Segundo os autores, o problema não está necessariamente em um ato isolado, mas no conjunto de circunstâncias que colocariam o presidente da CPMI dentro do próprio ambiente investigado. “Perdeu as condições políticas e legais de continuar à frente dos trabalhos de investigação”, afirmam.
O argumento central da peça é direto: não é preciso provar benefício pessoal ou irregularidade concreta para justificar o afastamento. Basta a existência de elementos que comprometam a aparência de imparcialidade — um critério clássico em funções de natureza investigativa.
É nesse ponto que o pedido ganha densidade política. Os deputados apontam que a investigação passou a alcançar um núcleo de relações que se cruza com o entorno político e religioso de Carlos Viana. Nesse eixo, aparecem nomes e instituições como Igreja Batista da Lagoinha, Fundação Oásis, André Valadão, Nikolas Ferreira e personagens diretamente ligados ao caso Banco Master, como Fabiano Zettel e Daniel Vorcaro.
A leitura dos parlamentares é de que essa interseção não é periférica, mas estrutural — e suficiente para comprometer a condução da comissão. “A presença de circunstâncias objetivas aptas a comprometer a aparência de imparcialidade” é citada como base do pedido.
O documento também incorpora um fator externo que eleva a pressão sobre o presidente da CPMI: a decisão do ministro Flávio Dino que determinou que Viana preste esclarecimentos sobre repasses de R$ 3,6 milhões em emendas parlamentares à Fundação Oásis, entidade ligada à Igreja da Lagoinha.
Para os deputados, o episódio não é isolado. Ele reforça o argumento de que o presidente da comissão está inserido no mesmo campo de relações que passou a ser alvo da investigação.
Outro ponto sensível é a atuação pública de Viana em defesa de figuras políticas relacionadas ao caso. Para os autores do pedido, esse tipo de posicionamento rompe a expectativa de neutralidade e indica alinhamento prévio em uma investigação que exige distanciamento institucional.
A peça também aponta episódios ocorridos dentro da própria CPMI como evidências de comprometimento da condução dos trabalhos. Entre eles, a gestão de requerimentos considerados estratégicos — especialmente os que envolvem Fabiano Zettel — e a contagem incorreta de votos em uma deliberação sobre quebra de sigilo.
“A suspeição não se projeta apenas em tese sobre atos futuros, mas já incide concretamente sobre a forma de condução dos trabalhos”, afirmam os parlamentares.

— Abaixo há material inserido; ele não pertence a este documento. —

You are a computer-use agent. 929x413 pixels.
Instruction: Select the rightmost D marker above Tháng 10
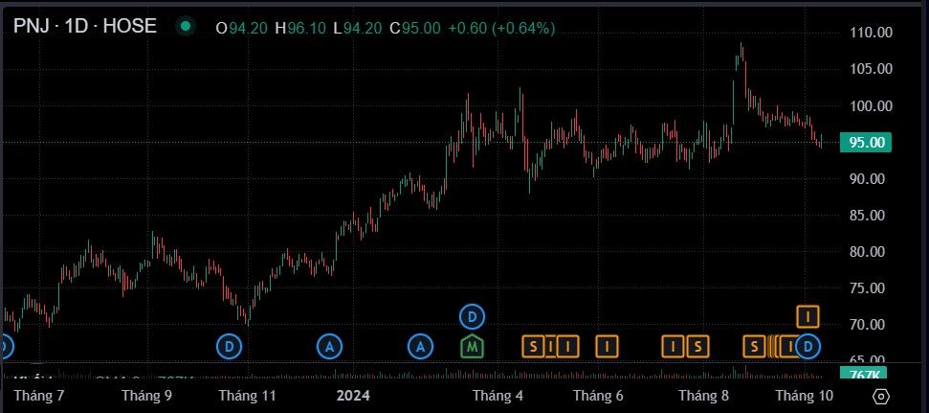(807, 345)
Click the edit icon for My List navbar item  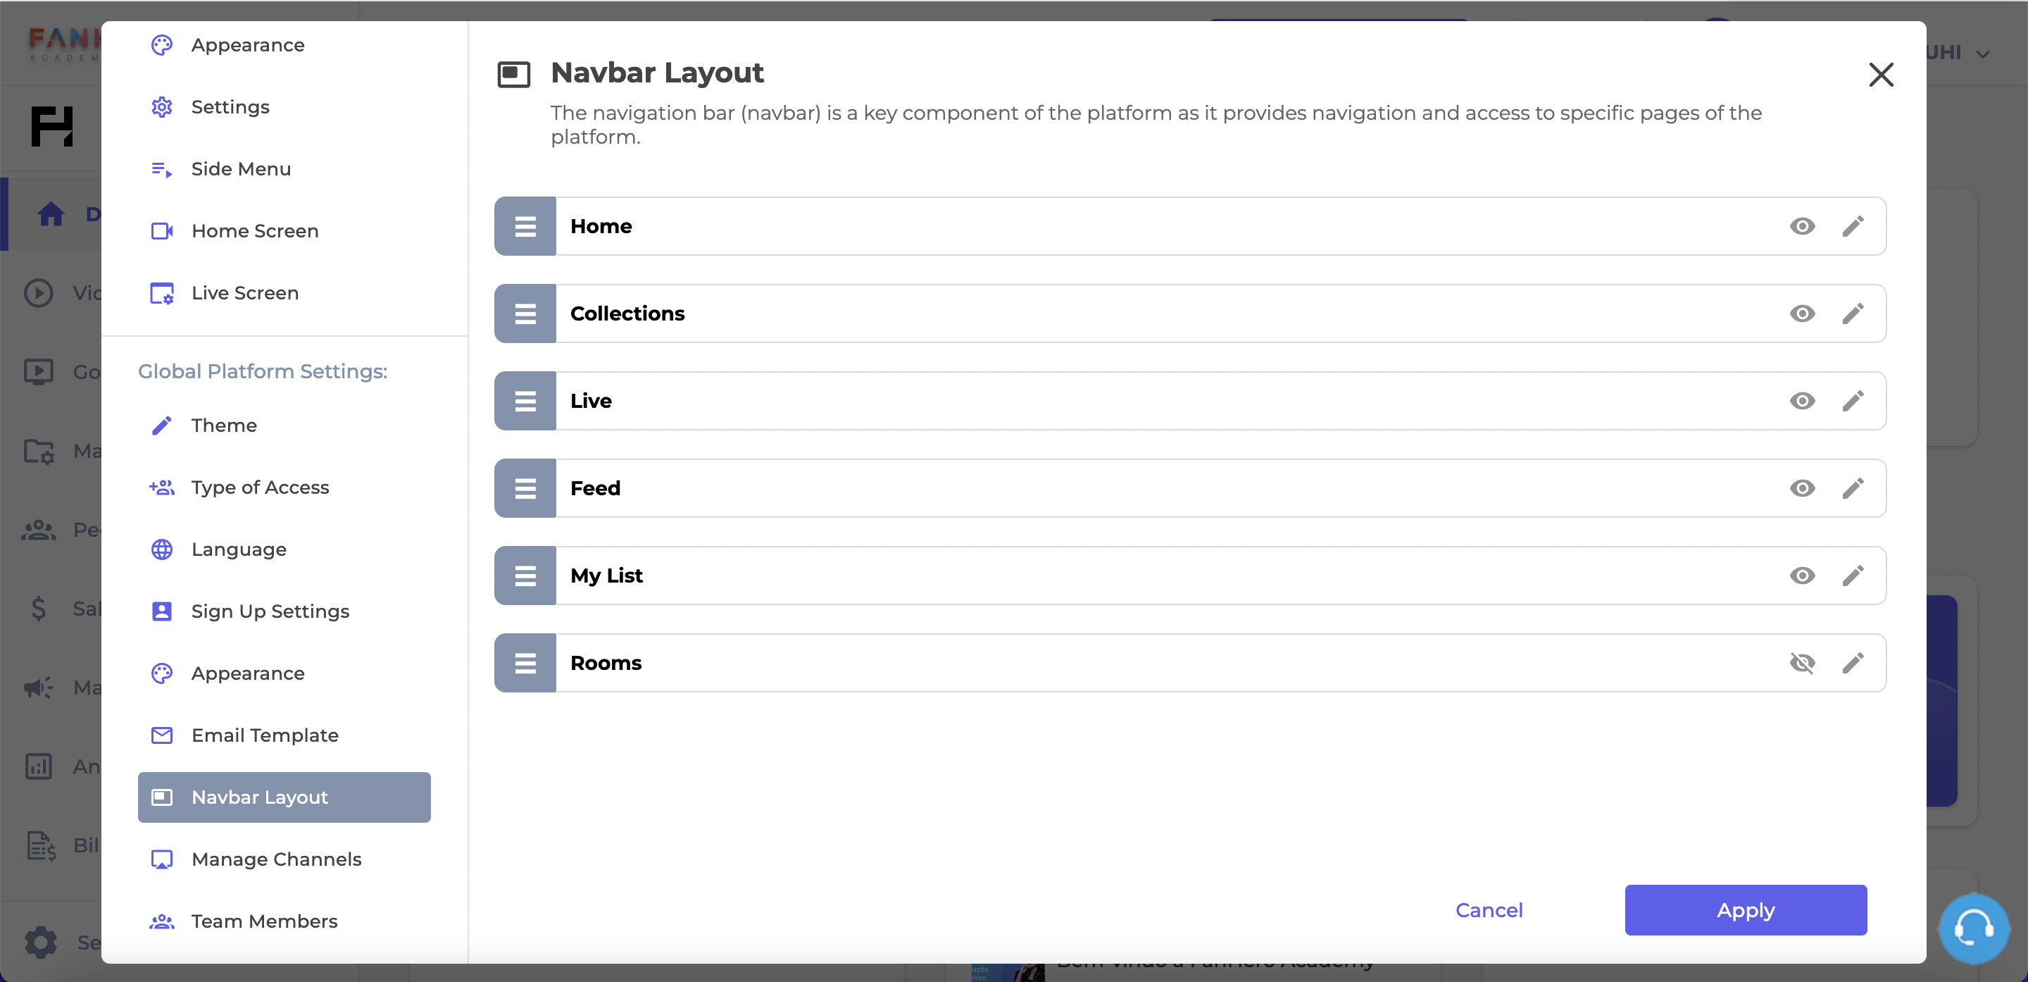(1853, 574)
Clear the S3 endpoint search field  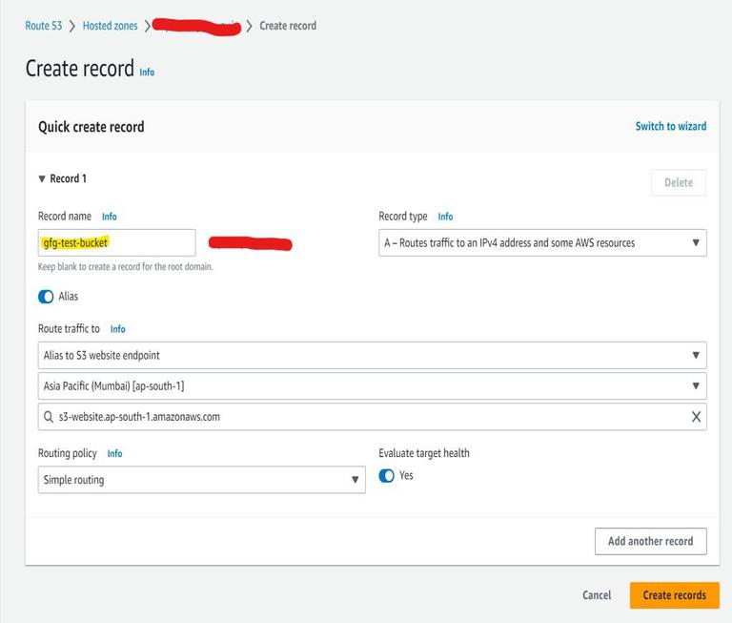(x=696, y=417)
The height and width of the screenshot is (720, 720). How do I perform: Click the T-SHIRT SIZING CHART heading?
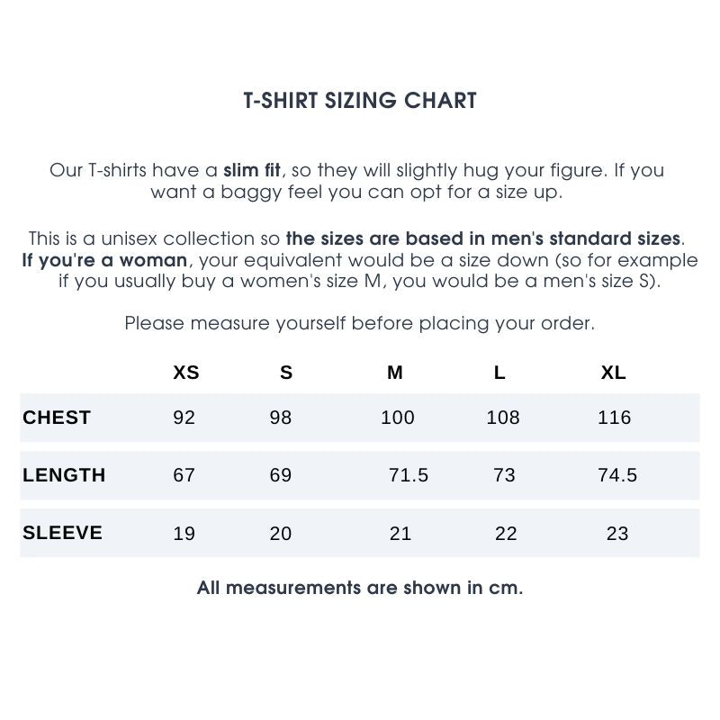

O timing do pedido não é casual. A CPMI se aproxima da fase final, com disputas abertas sobre prorrogação dos trabalhos, definição de prazo, análise de requerimentos pendentes e elaboração do relatório final.
Nesse cenário, o comando da comissão ganha peso decisivo. “A Presidência exerce influência decisiva sobre o desfecho institucional da investigação”, registra o documento.
É justamente esse ponto que sustenta o pedido de afastamento imediato. Para os autores, a permanência de Viana neste momento ampliaria o risco de contaminação do processo e comprometeria a credibilidade do resultado final.
O requerimento pede que o Congresso reconheça a suspeição, afaste o senador da presidência e permita que os membros da CPMI elejam um novo comando.
Na avaliação dos deputados, a medida é necessária para garantir que a investigação sobre fraudes em descontos aplicados a aposentados e pensionistas seja conduzida com independência e sem interferências.
Sem essa mudança, argumentam, o relatório final da comissão pode nascer sob contestação — não pelo conteúdo, mas pela forma como foi produzido.